Osama también se muestra contrario a los atentados de París, pero agrega que en los bombardeos sobre Raqa "mueren cientos de civiles que no tienen ninguna culpa". Tercia entonces Salwa: "En París han muerto inocentes. Pero Francia ha hecho lo mismo. La guerra trae más guerra".

Los sirios son el grupo mayoritario de refugiados. El segundo lugar lo ocupan los ucranianos. En sus 22 años de existencia, han pasado más de 2.300 personas por el inmueble de calle Ollerías. Algunos refugiados buscan protección para salvar su vida, otros son inmigrantes vulnerables que encuentran en CEAR un asidero para salir a flote. José Manuel Mochón es el presidente de la delegación malagueña de la ONG desde su creación en 1993. Ante sus ojos ha visto pasar cientos de personas de medio mundo. Hombres, mujeres y niños forzados a huir de sus países por política, religión u orientación sexual. "Sin dejar de poner el corazón, tienes que poner la razón para que la situación no te supere", explica.

Además de alojamiento, la ONG ofrece clases de español para que los refugiados pueden integrarse. La profesora trabaja delante de un espejo con dos mujeres chinas. Las alumnas analizan los movimientos faciales para repetir sonidos inexistentes en su idioma. Una cuenta que el fin de semana estuvo en la ciudad del Tajo. "Ronda, hermoso paisaje", pronuncia lentamente. Aunque es china, la erre le sale casi perfecta.

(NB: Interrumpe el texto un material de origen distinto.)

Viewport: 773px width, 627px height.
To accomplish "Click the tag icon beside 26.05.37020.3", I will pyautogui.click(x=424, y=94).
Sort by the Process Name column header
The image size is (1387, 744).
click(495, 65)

Entretanto, en el patio, el bullicio se asemeja al de un corralón. Varios ucranianos hablan con un abogado que les ayuda a tramitar sus papeles, Samir sigue acunando a su bebé, la profesora de español habla con sus alumnos, los estudiantes del Jesús Marín siguen escuchando historias de refugiados y un puñado de niños corretea con un juego recién inventado. La vida sigue. Las esperanzas siguen; a pesar de la intolerancia y de las bombas.